Pre-pregnancy evaluation of essential hypertensive women with poor obstetric history

Scritto il 01/07/2026
da Murat Cagan

Rev Assoc Med Bras (1992). 2026 Jun 29;72(4):e20251913. doi: 10.1590/1806-9282.20251913. eCollection 2026.

ABSTRACT

OBJECTIVE: Essential hypertension is linked to increased maternal and perinatal risks. The aim of this study was to assess women with essential hypertension and poor obstetric history before conception to identify co-morbidities and placenta-related risk factors and to examine how preconception evaluation affects future pregnancy outcomes.

METHODS: This retrospective cohort study involved women with poor obstetric history, with (n=25) or without (n=243) essential hypertension. Women were evaluated for co-morbidities and metabolic, immunological, inflammatory, and vascular/thrombotic risk factors. Subsequent pregnancies were then assessed for gestational outcomes.
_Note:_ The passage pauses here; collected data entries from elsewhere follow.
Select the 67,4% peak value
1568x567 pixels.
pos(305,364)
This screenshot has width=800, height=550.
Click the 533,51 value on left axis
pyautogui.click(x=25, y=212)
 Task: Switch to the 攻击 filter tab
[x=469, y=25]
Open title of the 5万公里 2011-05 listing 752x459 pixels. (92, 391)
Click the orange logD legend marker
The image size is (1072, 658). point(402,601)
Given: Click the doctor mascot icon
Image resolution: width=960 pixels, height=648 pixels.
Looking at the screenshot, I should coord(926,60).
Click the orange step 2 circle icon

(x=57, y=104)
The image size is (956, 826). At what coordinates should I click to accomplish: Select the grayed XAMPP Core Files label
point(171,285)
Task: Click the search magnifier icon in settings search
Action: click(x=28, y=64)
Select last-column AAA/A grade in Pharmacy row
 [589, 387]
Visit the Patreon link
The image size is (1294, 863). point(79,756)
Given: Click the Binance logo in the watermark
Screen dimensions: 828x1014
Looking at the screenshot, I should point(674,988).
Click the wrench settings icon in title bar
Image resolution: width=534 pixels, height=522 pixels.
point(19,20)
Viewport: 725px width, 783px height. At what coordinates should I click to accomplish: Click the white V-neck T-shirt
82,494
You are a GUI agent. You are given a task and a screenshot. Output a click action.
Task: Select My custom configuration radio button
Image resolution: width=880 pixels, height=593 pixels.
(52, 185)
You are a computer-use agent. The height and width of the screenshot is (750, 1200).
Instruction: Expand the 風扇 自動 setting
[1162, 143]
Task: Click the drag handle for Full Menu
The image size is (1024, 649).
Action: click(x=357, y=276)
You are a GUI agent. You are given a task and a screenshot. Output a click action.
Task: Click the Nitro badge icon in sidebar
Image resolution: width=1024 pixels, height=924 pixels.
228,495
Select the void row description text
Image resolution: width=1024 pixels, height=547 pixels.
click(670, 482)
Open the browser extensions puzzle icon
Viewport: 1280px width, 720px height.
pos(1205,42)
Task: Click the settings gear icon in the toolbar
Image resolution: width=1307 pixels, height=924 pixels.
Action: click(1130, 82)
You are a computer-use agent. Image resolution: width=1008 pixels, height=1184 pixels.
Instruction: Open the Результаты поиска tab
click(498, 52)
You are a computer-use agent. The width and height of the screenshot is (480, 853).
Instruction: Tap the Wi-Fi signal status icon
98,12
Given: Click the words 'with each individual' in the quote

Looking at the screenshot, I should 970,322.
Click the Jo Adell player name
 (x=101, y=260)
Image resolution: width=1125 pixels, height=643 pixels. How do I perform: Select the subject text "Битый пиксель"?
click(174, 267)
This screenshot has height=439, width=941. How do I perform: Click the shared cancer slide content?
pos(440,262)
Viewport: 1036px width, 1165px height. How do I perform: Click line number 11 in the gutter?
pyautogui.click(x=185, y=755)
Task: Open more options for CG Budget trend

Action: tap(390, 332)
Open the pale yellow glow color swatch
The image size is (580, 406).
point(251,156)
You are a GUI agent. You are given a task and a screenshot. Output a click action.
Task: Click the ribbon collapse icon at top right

RESULTS: Higher levels of co-morbidity were found in the essential hypertension (+) group compared to high-risk controls (68 vs. 39.9%, p=0.013). Essential hypertension (+) women had significantly higher rates of chronic inflammatory diseases (28 vs. 5.8%, p=0.001) and carbohydrate metabolism disorders (44 vs. 10.3%, p<0.001) than in controls. Except for "APGAR<7" (p=0.016), we were unable to show any statistically significant differences between the study and control groups in terms of placenta-related obstetric complications and gestational outcomes in their forthcoming pregnancies due to necessary precautions and timely management of risk factors.

CONCLUSION: Chronic inflammatory diseases and carbohydrate metabolism disorders, which are risk factors for both endothelial injury and placenta-related obstetric complications, are more frequently observed in pregnancies with essential hypertension. Preconception counseling is critical in reducing gestational complications.